** Opening Dataset records block **
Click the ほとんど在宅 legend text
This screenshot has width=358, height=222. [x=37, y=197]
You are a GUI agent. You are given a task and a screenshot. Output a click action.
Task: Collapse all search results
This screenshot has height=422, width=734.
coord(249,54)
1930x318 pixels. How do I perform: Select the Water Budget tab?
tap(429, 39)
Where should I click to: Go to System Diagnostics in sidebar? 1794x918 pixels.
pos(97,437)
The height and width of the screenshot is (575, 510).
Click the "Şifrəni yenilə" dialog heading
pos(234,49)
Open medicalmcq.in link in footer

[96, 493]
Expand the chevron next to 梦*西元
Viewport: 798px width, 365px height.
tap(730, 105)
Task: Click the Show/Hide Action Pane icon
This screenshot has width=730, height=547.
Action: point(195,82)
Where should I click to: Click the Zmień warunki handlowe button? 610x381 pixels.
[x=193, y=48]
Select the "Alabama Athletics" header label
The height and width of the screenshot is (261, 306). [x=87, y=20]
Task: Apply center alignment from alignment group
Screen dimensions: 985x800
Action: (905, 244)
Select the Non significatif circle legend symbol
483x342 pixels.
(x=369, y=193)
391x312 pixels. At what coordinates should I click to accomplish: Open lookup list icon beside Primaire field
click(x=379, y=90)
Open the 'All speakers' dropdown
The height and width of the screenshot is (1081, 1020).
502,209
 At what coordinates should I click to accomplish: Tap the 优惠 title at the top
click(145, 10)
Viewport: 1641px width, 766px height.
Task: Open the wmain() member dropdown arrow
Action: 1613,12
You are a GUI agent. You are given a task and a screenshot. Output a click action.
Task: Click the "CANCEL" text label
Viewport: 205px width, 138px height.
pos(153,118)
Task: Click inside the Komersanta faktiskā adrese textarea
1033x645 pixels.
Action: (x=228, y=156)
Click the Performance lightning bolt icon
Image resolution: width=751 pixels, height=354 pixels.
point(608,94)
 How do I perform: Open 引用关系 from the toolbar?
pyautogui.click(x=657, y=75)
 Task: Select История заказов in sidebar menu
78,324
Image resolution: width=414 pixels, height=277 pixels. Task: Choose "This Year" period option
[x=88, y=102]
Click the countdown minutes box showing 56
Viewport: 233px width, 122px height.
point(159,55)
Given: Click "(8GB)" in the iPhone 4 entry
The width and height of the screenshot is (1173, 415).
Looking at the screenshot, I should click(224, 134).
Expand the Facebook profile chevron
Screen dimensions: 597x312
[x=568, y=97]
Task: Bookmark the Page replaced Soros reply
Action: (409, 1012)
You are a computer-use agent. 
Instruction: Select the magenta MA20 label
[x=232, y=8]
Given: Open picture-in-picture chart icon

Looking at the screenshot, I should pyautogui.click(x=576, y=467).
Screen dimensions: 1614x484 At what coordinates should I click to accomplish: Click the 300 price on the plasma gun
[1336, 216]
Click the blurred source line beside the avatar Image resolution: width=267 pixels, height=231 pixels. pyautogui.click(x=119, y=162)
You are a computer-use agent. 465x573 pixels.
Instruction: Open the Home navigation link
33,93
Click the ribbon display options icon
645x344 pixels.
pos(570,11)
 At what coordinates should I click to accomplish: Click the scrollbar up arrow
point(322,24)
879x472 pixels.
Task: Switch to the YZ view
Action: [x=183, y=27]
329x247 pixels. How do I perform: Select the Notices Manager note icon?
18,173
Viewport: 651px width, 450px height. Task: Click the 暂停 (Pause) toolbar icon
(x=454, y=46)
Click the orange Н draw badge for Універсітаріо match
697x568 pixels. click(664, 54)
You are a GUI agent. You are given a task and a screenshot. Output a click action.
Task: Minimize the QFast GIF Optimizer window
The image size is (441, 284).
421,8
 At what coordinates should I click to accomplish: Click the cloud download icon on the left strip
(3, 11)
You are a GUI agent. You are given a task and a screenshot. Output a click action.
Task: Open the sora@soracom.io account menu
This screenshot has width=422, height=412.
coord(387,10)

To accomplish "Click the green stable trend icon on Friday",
** Closing Dataset records block **
- Task
Write out the complete set of records exactly as given.

- Completed exercise
Click the ほとんど在宅 legend text
This screenshot has width=358, height=222. [x=37, y=197]
You are a GUI agent. You are given a task and a screenshot. Output a click action.
Task: Collapse all search results
This screenshot has height=422, width=734.
coord(249,54)
1930x318 pixels. How do I perform: Select the Water Budget tab?
tap(429, 39)
Where should I click to: Go to System Diagnostics in sidebar? 1794x918 pixels.
pos(97,437)
The height and width of the screenshot is (575, 510).
Click the "Şifrəni yenilə" dialog heading
pos(234,49)
Open medicalmcq.in link in footer

[96, 493]
Expand the chevron next to 梦*西元
Viewport: 798px width, 365px height.
tap(730, 105)
Task: Click the Show/Hide Action Pane icon
This screenshot has width=730, height=547.
Action: point(195,82)
Where should I click to: Click the Zmień warunki handlowe button? 610x381 pixels.
[x=193, y=48]
Select the "Alabama Athletics" header label
The height and width of the screenshot is (261, 306). [x=87, y=20]
Task: Apply center alignment from alignment group
Screen dimensions: 985x800
Action: (905, 244)
Select the Non significatif circle legend symbol
483x342 pixels.
(x=369, y=193)
391x312 pixels. At what coordinates should I click to accomplish: Open lookup list icon beside Primaire field
click(x=379, y=90)
Open the 'All speakers' dropdown
The height and width of the screenshot is (1081, 1020).
502,209
 At what coordinates should I click to accomplish: Tap the 优惠 title at the top
click(145, 10)
Viewport: 1641px width, 766px height.
Task: Open the wmain() member dropdown arrow
Action: 1613,12
You are a GUI agent. You are given a task and a screenshot. Output a click action.
Task: Click the "CANCEL" text label
Viewport: 205px width, 138px height.
pos(153,118)
Task: Click inside the Komersanta faktiskā adrese textarea
1033x645 pixels.
Action: (x=228, y=156)
Click the Performance lightning bolt icon
Image resolution: width=751 pixels, height=354 pixels.
point(608,94)
 How do I perform: Open 引用关系 from the toolbar?
pyautogui.click(x=657, y=75)
 Task: Select История заказов in sidebar menu
78,324
Image resolution: width=414 pixels, height=277 pixels. Task: Choose "This Year" period option
[x=88, y=102]
Click the countdown minutes box showing 56
Viewport: 233px width, 122px height.
point(159,55)
Given: Click "(8GB)" in the iPhone 4 entry
The width and height of the screenshot is (1173, 415).
Looking at the screenshot, I should click(224, 134).
Expand the Facebook profile chevron
Screen dimensions: 597x312
[x=568, y=97]
Task: Bookmark the Page replaced Soros reply
Action: (409, 1012)
You are a computer-use agent. 
Instruction: Select the magenta MA20 label
[x=232, y=8]
Given: Open picture-in-picture chart icon

Looking at the screenshot, I should pyautogui.click(x=576, y=467).
Screen dimensions: 1614x484 At what coordinates should I click to accomplish: Click the 300 price on the plasma gun
[1336, 216]
Click the blurred source line beside the avatar Image resolution: width=267 pixels, height=231 pixels. pyautogui.click(x=119, y=162)
You are a computer-use agent. 465x573 pixels.
Instruction: Open the Home navigation link
33,93
Click the ribbon display options icon
645x344 pixels.
pos(570,11)
 At what coordinates should I click to accomplish: Click the scrollbar up arrow
point(322,24)
879x472 pixels.
Task: Switch to the YZ view
Action: [x=183, y=27]
329x247 pixels. How do I perform: Select the Notices Manager note icon?
18,173
Viewport: 651px width, 450px height. Task: Click the 暂停 (Pause) toolbar icon
(x=454, y=46)
Click the orange Н draw badge for Універсітаріо match
697x568 pixels. click(664, 54)
You are a GUI agent. You are given a task and a screenshot. Output a click action.
Task: Minimize the QFast GIF Optimizer window
The image size is (441, 284).
421,8
 At what coordinates should I click to accomplish: Click the cloud download icon on the left strip
(3, 11)
You are a GUI agent. You are given a task and a screenshot. Output a click action.
Task: Open the sora@soracom.io account menu
This screenshot has width=422, height=412.
coord(387,10)

To accomplish "Click the green stable trend icon on Friday",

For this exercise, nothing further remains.